### Problem statement
Set down exactly the lines from the one containing "Uncheck the Geprüft checkbox" through the end of the records below, both included, and nothing else.

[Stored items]
-- Opening Marker --

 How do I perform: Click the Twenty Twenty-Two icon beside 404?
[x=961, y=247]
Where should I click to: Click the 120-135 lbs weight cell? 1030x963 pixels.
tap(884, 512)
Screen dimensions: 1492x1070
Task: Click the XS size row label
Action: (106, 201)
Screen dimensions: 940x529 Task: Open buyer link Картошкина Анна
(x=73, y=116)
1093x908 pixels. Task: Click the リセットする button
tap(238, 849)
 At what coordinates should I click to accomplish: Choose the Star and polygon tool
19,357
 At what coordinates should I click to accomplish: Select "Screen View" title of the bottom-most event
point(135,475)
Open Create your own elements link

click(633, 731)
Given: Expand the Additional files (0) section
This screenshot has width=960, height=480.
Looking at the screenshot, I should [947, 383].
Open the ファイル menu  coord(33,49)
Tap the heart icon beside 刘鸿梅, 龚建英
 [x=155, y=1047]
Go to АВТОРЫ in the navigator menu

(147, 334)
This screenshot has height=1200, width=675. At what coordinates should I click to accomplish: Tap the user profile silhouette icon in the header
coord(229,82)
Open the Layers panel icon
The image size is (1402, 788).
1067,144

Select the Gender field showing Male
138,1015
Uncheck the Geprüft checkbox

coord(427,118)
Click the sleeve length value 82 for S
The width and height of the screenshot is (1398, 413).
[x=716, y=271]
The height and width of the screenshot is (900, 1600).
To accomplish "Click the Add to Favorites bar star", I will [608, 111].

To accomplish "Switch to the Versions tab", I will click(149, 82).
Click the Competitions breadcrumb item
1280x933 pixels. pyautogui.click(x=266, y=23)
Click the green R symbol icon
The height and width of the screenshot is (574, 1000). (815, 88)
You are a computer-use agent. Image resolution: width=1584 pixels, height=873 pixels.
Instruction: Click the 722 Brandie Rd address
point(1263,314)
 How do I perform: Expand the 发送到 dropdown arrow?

-- Closing Marker --

### Reply
Uncheck the Geprüft checkbox

coord(427,118)
Click the sleeve length value 82 for S
The width and height of the screenshot is (1398, 413).
[x=716, y=271]
The height and width of the screenshot is (900, 1600).
To accomplish "Click the Add to Favorites bar star", I will [608, 111].

To accomplish "Switch to the Versions tab", I will click(149, 82).
Click the Competitions breadcrumb item
1280x933 pixels. pyautogui.click(x=266, y=23)
Click the green R symbol icon
The height and width of the screenshot is (574, 1000). (815, 88)
You are a computer-use agent. Image resolution: width=1584 pixels, height=873 pixels.
Instruction: Click the 722 Brandie Rd address
point(1263,314)
 How do I perform: Expand the 发送到 dropdown arrow?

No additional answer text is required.